[[ Records supplied open ]]

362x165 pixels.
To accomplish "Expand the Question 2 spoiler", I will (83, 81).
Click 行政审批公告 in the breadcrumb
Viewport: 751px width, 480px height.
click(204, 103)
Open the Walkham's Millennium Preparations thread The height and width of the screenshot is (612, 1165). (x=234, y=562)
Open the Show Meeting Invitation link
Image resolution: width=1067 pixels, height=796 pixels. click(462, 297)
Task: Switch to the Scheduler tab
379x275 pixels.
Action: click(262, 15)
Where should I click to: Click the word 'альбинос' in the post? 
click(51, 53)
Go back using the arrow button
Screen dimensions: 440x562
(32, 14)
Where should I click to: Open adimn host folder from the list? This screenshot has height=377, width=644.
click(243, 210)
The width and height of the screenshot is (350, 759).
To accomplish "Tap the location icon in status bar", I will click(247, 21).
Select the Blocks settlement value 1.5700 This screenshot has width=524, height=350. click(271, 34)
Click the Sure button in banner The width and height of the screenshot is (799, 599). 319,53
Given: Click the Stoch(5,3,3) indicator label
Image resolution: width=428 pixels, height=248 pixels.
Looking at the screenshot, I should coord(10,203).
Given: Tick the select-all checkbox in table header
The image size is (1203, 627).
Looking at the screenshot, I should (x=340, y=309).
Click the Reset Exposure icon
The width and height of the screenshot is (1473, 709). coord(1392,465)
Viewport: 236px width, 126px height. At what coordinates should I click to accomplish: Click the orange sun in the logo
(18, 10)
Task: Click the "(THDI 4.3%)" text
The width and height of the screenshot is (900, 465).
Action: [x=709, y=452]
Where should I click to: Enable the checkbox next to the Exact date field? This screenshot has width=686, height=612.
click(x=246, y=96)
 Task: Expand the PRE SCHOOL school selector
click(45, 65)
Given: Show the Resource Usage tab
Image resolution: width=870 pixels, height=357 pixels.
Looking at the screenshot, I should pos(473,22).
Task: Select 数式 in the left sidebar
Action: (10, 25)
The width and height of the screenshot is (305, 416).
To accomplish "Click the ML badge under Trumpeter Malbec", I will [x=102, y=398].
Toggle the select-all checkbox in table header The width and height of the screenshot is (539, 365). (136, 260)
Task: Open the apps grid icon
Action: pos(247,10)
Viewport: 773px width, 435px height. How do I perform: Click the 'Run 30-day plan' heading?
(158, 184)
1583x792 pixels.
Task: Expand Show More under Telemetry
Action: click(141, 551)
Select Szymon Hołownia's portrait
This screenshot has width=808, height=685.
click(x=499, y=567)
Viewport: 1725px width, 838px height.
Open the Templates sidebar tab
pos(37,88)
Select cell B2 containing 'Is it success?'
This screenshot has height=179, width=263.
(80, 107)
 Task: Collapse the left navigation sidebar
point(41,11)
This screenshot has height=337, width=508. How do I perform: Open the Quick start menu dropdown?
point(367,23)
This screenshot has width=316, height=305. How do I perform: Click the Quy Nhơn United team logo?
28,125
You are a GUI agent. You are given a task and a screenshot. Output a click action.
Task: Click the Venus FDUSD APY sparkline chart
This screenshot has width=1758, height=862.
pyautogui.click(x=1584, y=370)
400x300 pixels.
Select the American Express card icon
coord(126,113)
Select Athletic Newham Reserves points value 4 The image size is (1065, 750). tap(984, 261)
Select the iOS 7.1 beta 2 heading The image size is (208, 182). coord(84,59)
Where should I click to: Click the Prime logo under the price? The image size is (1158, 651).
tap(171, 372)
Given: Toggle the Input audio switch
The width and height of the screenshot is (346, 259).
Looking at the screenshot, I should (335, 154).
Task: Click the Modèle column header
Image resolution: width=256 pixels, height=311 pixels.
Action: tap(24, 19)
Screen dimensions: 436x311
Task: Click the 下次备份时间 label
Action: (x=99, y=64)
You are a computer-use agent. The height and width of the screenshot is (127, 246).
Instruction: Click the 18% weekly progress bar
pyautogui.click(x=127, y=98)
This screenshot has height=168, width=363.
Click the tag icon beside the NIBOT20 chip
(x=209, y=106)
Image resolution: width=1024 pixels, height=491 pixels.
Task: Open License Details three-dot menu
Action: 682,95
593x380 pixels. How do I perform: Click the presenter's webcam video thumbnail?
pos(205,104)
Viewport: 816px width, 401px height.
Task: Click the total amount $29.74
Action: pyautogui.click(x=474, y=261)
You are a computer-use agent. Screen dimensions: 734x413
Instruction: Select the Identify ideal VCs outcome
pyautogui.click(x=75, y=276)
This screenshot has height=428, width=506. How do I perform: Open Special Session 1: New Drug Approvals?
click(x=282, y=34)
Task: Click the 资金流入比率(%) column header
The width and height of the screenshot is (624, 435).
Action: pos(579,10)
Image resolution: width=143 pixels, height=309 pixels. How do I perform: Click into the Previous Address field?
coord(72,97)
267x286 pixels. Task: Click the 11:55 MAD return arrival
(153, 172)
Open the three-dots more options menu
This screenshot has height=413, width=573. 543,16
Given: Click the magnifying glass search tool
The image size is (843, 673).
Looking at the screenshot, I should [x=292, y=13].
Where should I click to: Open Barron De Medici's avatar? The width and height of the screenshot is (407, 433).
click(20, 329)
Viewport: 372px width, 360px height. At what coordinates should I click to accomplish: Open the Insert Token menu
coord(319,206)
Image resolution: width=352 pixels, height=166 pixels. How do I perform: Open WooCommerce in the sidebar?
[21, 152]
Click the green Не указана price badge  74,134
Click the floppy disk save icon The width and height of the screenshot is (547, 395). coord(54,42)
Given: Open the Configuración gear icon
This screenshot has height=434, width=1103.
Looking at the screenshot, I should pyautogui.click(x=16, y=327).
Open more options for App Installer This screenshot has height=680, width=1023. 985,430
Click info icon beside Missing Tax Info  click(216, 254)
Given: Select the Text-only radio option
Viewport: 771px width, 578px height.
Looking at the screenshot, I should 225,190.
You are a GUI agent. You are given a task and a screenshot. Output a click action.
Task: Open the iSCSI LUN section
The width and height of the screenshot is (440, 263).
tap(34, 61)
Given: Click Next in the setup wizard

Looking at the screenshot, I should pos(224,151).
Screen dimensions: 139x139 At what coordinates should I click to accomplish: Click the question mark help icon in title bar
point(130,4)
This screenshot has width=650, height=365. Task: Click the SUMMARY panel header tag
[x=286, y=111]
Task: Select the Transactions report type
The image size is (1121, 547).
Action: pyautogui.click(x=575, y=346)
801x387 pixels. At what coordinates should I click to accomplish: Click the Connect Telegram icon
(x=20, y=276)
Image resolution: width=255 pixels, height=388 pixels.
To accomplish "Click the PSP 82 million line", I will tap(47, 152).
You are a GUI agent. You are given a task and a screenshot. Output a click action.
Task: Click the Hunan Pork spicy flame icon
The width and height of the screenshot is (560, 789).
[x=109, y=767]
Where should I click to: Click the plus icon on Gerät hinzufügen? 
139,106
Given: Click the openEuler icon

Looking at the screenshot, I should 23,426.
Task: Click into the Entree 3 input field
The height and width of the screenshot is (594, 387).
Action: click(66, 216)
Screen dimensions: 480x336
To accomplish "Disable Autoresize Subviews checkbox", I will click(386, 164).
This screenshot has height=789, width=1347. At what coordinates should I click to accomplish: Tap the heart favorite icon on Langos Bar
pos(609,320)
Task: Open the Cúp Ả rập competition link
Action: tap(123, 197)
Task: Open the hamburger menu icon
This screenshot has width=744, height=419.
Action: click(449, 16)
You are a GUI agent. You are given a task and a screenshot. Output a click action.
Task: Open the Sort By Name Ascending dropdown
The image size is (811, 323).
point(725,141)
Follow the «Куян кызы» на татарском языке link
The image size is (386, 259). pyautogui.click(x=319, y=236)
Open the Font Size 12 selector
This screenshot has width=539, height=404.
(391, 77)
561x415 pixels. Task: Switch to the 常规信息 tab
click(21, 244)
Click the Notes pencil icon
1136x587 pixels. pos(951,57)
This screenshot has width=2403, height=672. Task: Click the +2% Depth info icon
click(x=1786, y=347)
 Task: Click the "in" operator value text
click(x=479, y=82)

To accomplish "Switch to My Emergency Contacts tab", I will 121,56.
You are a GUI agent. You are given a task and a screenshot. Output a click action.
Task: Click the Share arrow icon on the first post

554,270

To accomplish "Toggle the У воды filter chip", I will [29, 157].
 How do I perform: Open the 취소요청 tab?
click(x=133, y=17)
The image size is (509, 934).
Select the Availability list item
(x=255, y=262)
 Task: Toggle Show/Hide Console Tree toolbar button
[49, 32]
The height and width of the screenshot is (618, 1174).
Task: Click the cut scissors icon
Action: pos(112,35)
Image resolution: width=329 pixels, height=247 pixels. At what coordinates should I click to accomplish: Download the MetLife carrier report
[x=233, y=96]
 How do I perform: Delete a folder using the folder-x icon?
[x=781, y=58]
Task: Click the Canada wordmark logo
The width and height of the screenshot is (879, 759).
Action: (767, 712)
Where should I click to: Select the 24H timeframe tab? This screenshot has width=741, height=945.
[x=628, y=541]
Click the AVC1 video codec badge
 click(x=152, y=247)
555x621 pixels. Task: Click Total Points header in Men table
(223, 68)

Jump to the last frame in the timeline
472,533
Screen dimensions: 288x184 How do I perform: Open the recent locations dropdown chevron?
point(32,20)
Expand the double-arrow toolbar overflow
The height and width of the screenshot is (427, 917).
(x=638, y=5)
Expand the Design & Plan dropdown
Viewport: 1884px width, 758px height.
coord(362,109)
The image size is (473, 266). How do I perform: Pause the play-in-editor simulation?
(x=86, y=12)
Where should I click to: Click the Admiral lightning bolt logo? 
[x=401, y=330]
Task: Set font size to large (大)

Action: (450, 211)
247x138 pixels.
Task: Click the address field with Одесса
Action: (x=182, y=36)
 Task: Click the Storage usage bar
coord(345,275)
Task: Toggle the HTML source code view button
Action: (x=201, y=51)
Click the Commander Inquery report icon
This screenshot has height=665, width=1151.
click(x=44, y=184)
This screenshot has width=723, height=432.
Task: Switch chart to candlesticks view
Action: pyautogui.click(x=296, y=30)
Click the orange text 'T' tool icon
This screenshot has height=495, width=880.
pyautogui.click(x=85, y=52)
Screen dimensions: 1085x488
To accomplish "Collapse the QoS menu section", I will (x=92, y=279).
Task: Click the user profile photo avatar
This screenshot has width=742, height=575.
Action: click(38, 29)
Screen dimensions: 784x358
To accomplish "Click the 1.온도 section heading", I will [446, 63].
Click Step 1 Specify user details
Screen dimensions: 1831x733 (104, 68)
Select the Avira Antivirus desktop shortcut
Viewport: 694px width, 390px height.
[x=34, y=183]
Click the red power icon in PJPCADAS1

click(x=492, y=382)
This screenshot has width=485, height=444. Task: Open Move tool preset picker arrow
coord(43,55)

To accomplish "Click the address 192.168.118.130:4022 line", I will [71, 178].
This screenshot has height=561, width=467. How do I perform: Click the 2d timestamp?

[[ Records supplied closed ]]

- _What you will do_
Your task is to reproduce, exactly and exclusively, the lines from the one holding "This screenshot has width=485, height=444." through the final line of the listing.

- _Result for this exercise_
This screenshot has width=485, height=444. Task: Open Move tool preset picker arrow
coord(43,55)

To accomplish "Click the address 192.168.118.130:4022 line", I will [71, 178].
This screenshot has height=561, width=467. How do I perform: Click the 2d timestamp?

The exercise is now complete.